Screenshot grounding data

_ _ _ _

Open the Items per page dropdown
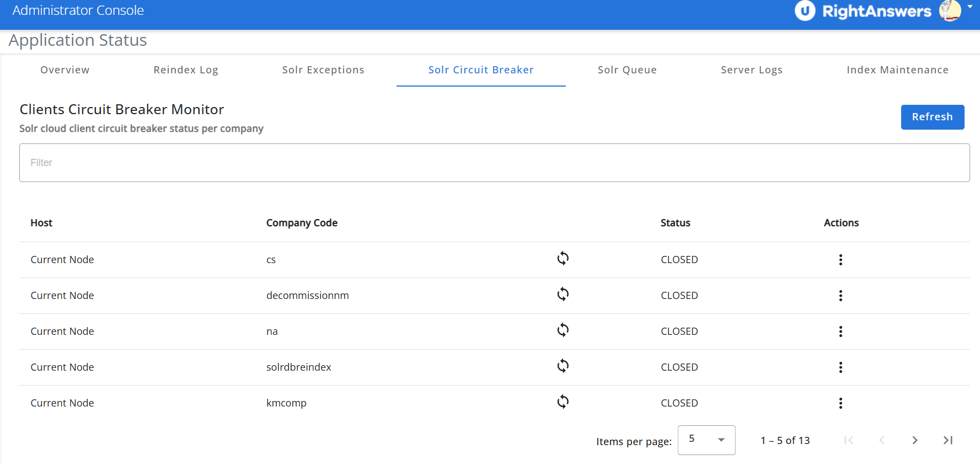Viewport: 980px width, 465px height. click(x=706, y=440)
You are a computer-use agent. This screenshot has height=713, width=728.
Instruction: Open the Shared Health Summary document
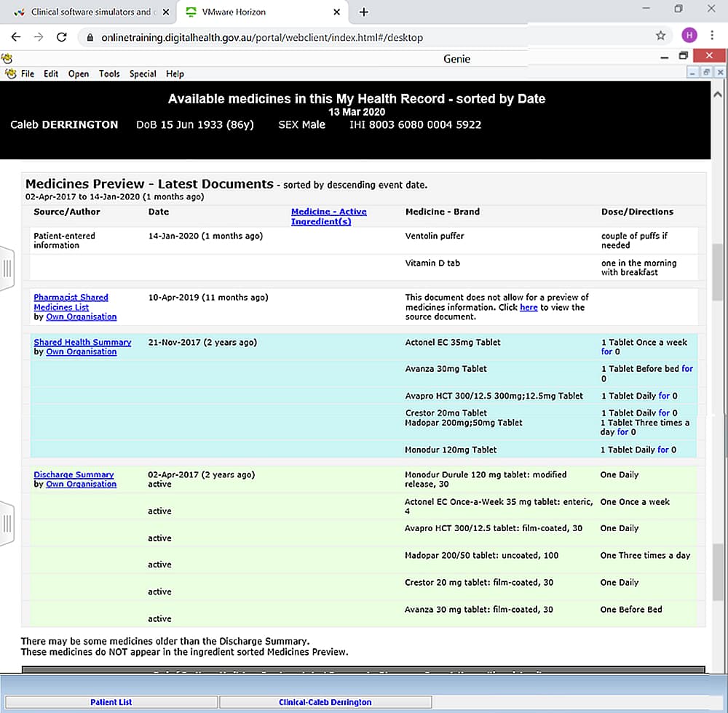point(82,342)
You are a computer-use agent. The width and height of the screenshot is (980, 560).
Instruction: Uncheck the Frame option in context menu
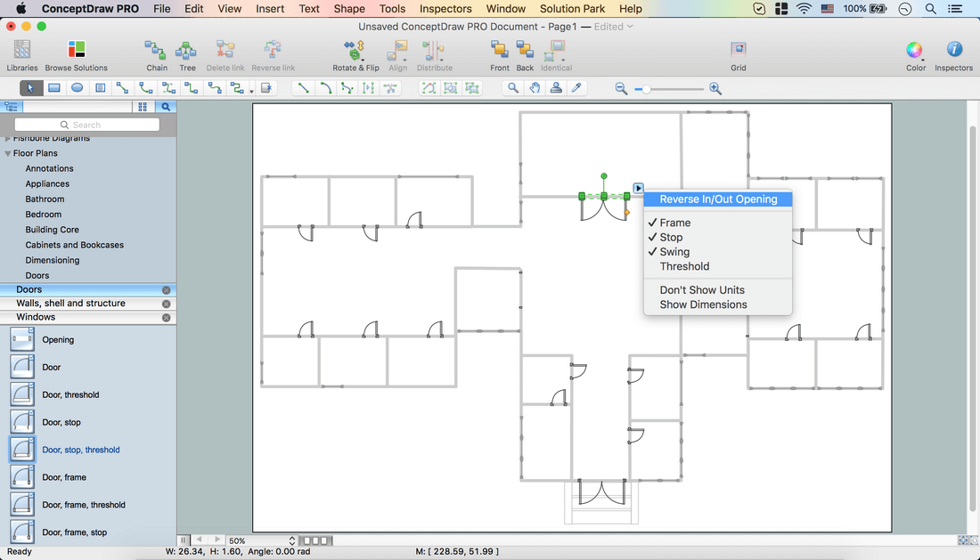pos(674,223)
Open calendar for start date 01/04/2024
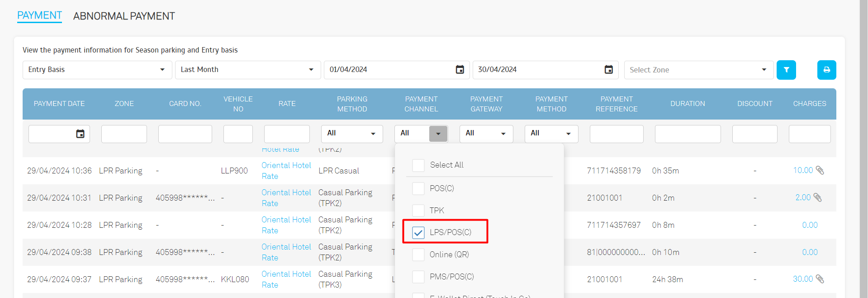The image size is (868, 298). (460, 70)
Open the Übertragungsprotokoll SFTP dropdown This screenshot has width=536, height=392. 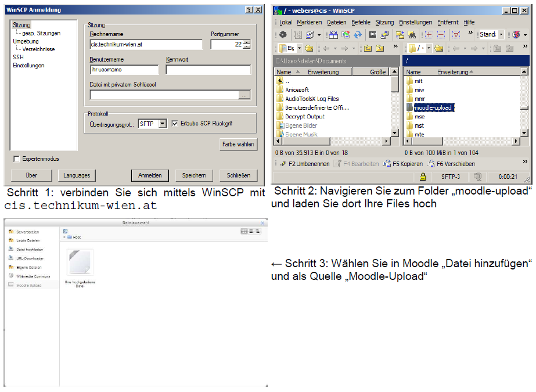click(162, 124)
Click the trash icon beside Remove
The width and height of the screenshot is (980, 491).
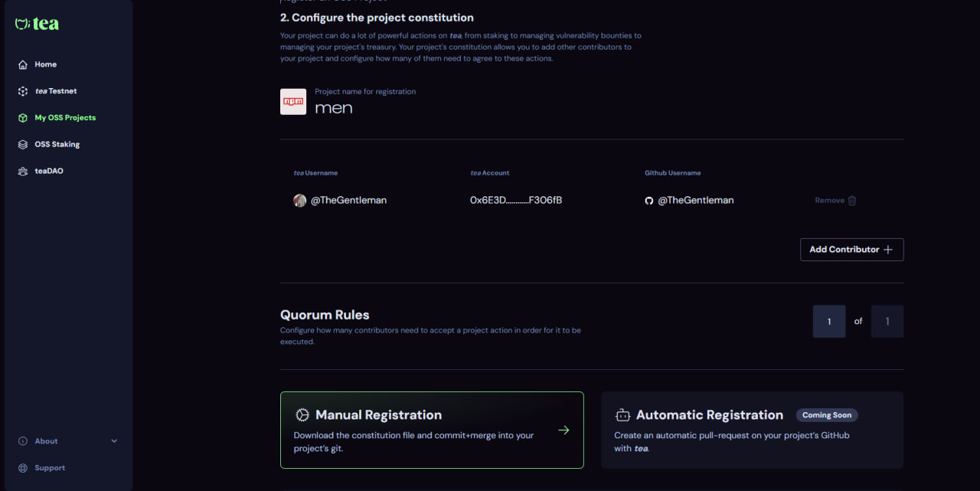tap(852, 201)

_ _ _ _

● **Your instructions**:
Going through the entries above, report how many lines contain the word "agent", with no other text.

● **Written response**:
2